GIVEN PROBLEM: Copy the lines of the listing below word for word, starting with the line that contains "Task: Enable Balanças" and going on through the line that contains "click(760, 199)". Leave the pictures out of your copy.

>> start PROVIDED DATA

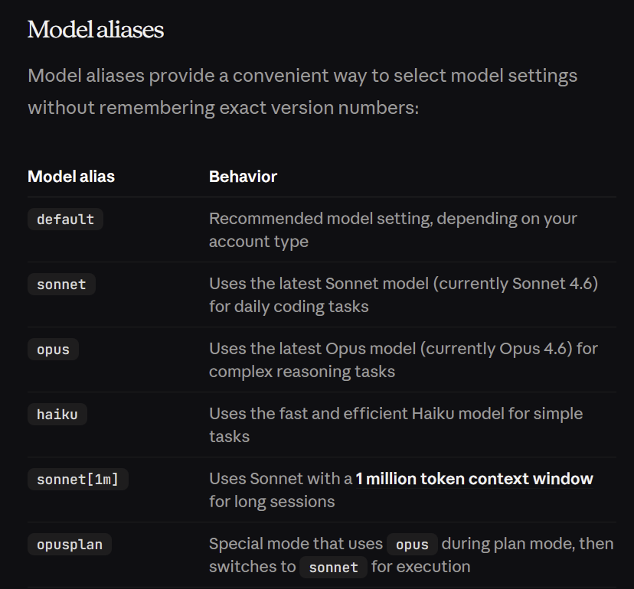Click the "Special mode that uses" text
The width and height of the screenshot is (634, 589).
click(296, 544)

>> end PROVIDED DATA
>> start PROVIDED DATA

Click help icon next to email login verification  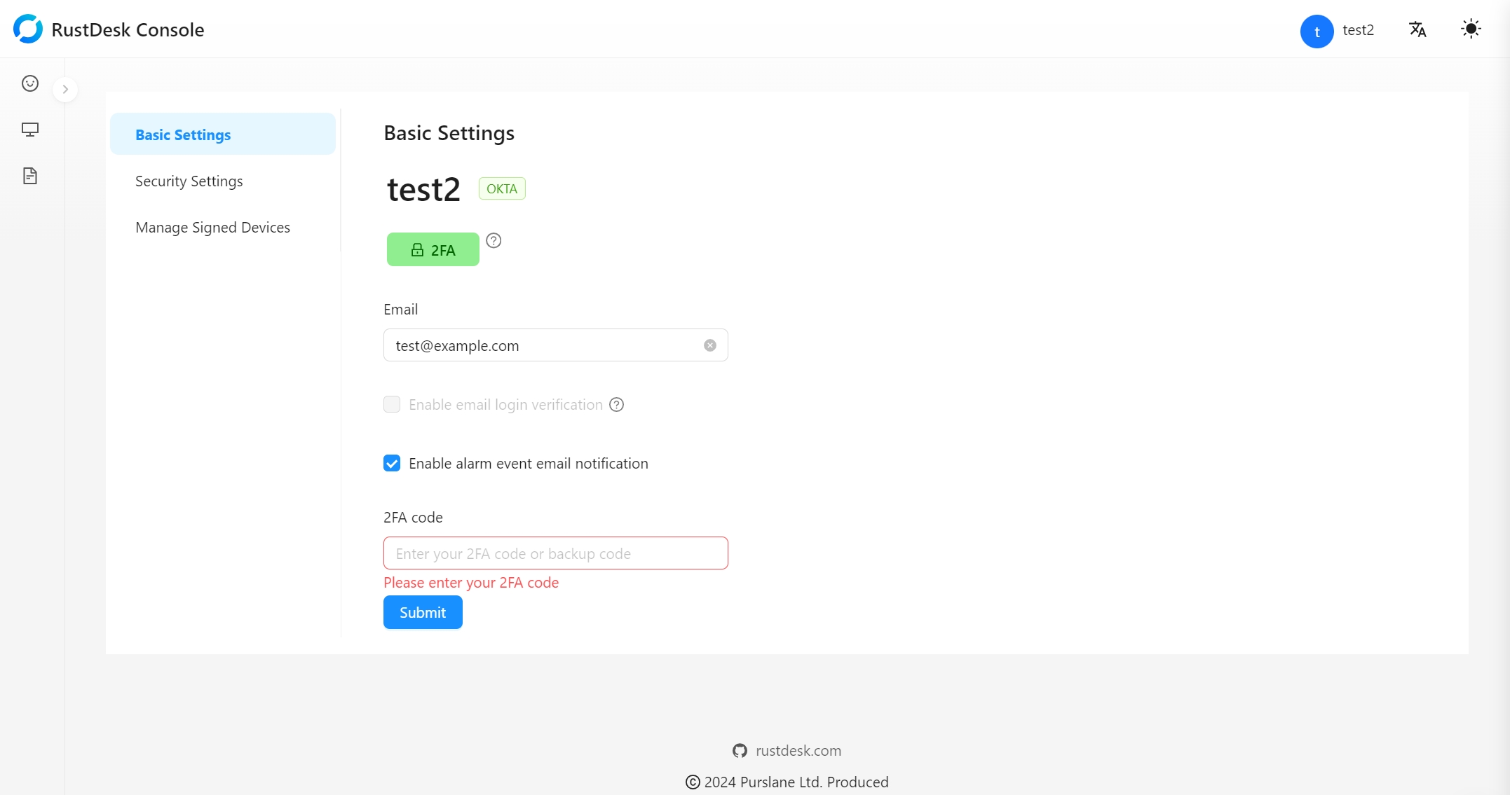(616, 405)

>> end PROVIDED DATA
>> start PROVIDED DATA

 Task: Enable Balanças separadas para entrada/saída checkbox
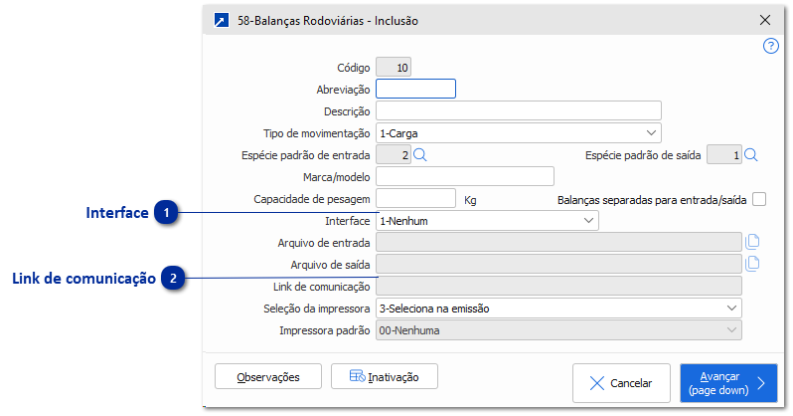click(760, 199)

>> end PROVIDED DATA

CORRECT OUTPUT:
 Task: Enable Balanças separadas para entrada/saída checkbox
click(760, 199)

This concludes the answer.